Уайтни щурится, смотрит вдаль — как через море, — надолго замирает, потом это его несчастное дважды краденое движение головы… видимо, приросло навсегда. Что ж, в некотором роде явление состоялось. Хоть и в виде призрака. Лицо у юноши задумчивое. Можно спорить, что вместо кирпичной стены дома напротив он видит закат. Хотя закат ровно у него за спиной.
— Спасибо, — говорит слушатель.
— Не за что, — отвечает автор, актер и постановщик в одном лице.
3.— Любезнейший конь, вы беспричинно саботируете важную часть нашей кампании, — сказали откуда-то сверху.
— Игг-гиот, — явственно ответили снизу.
— И нарушаете субординацию.
— Игг-гаа! — еще более четко высказался конь, совершенно безосновательно именуемый любезным.
— Уж не считаете ли вы, любезнейший конь, что имеете на это право?
— Иг-гга! — подтвердил жеребец.
— Возможно, мне стоит ввести вас в состав штаба?
— Закройте уши, юный синьор, — Мартен Делабарта усмехнулся. — Этот ответ точно нарушит всякую субординацию…
Следующий всплеск ржания был долгим и странно ритмичным.
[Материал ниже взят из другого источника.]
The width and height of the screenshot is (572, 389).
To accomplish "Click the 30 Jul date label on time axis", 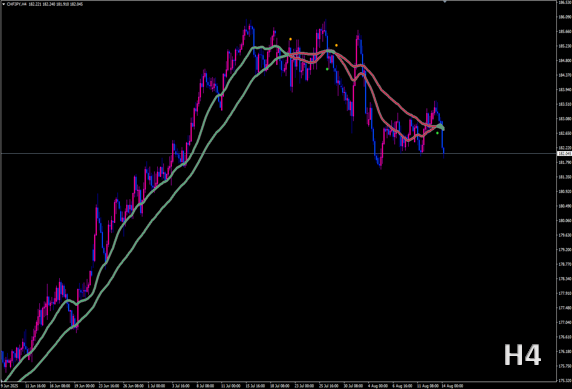I will click(353, 386).
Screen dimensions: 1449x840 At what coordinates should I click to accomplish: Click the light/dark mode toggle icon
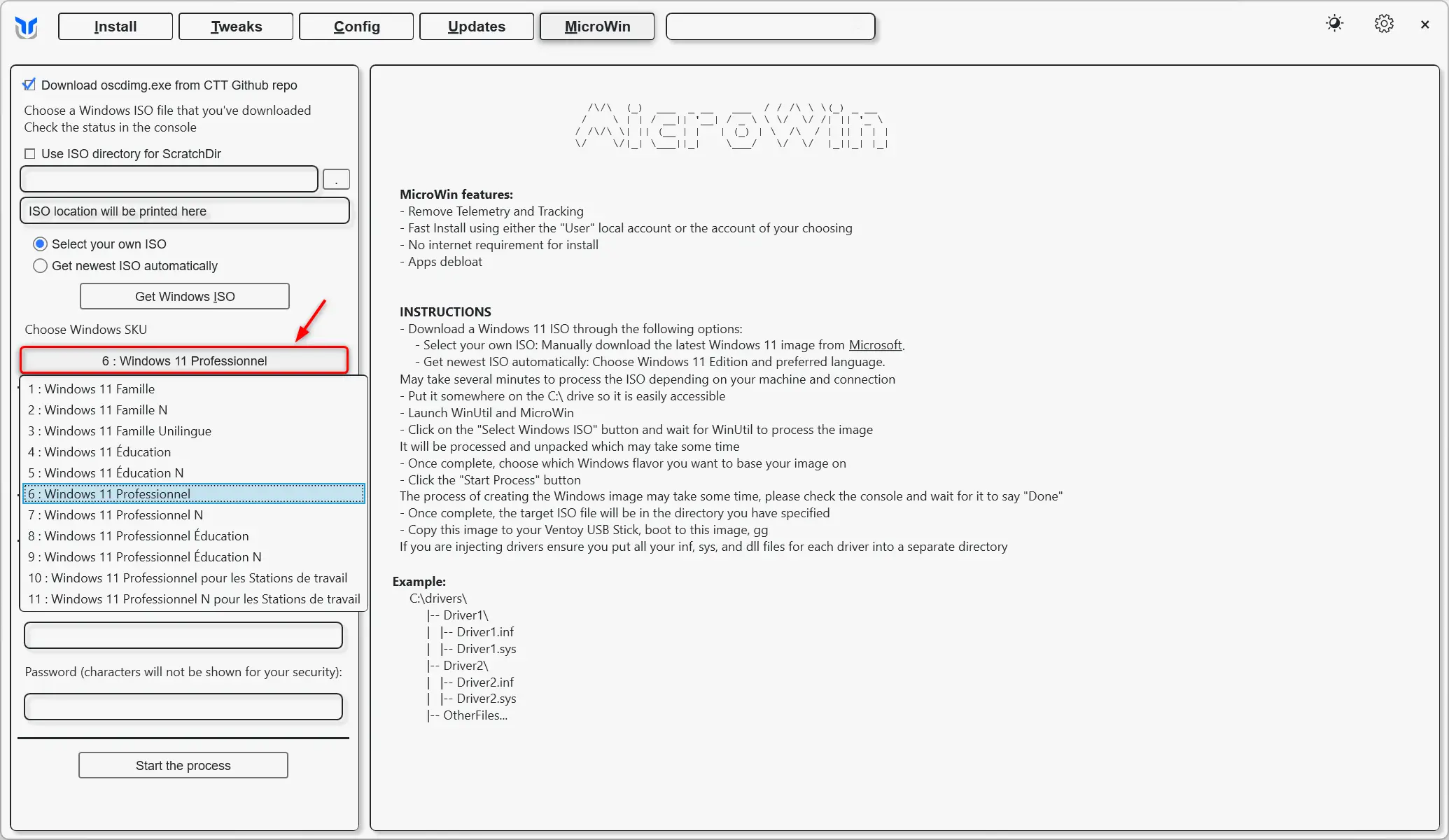click(1334, 24)
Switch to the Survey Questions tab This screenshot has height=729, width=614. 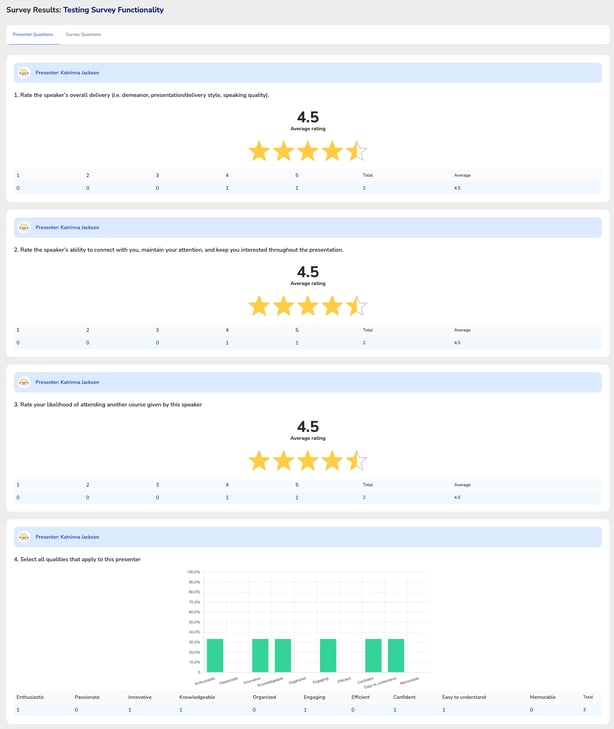(83, 34)
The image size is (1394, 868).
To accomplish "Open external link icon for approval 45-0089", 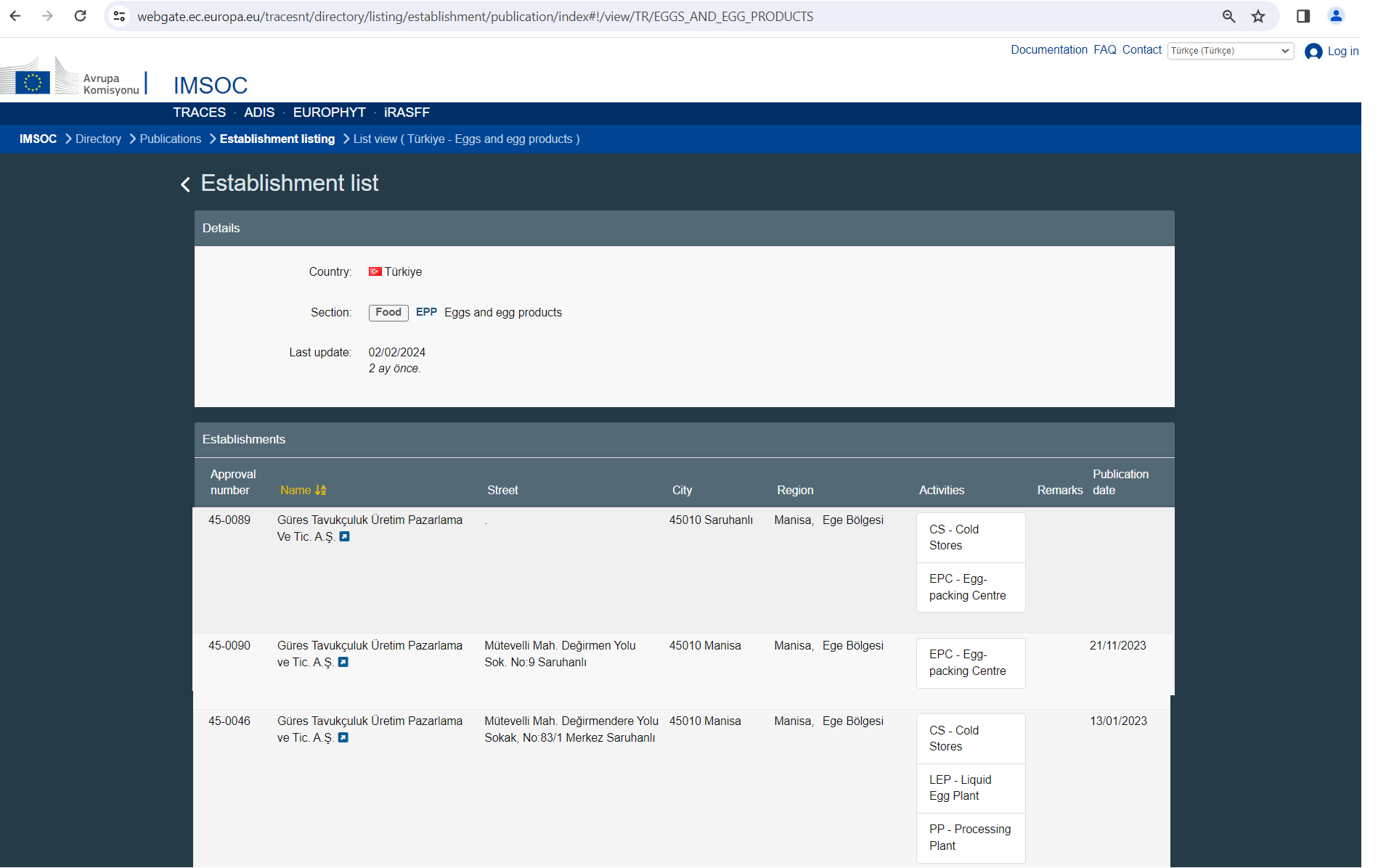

Кажется фриз не хотел в состав штаба. Зато очень хотел добраться до предложившего. И вряд ли с чем-то хорошим.
— Господин полковник, я, увы, ничего не понял, — солнечно сказал Марио Орсини. — Наверное, арелатский акцент мешает. Вас не затруднит перевести?
— Следует ли мне впредь, — поинтересовались с небес, — называть вас Инцитатом?
— Его зовут Шерл, Ваша Светлость, — повысил голос Делабарта. — Эй ты! — окликнул полковник фриза, с большим интересом разглядывающего крышу конюшни. — Оставь Его Светлость в покое, а не то он тебя повысит, а меня уволит.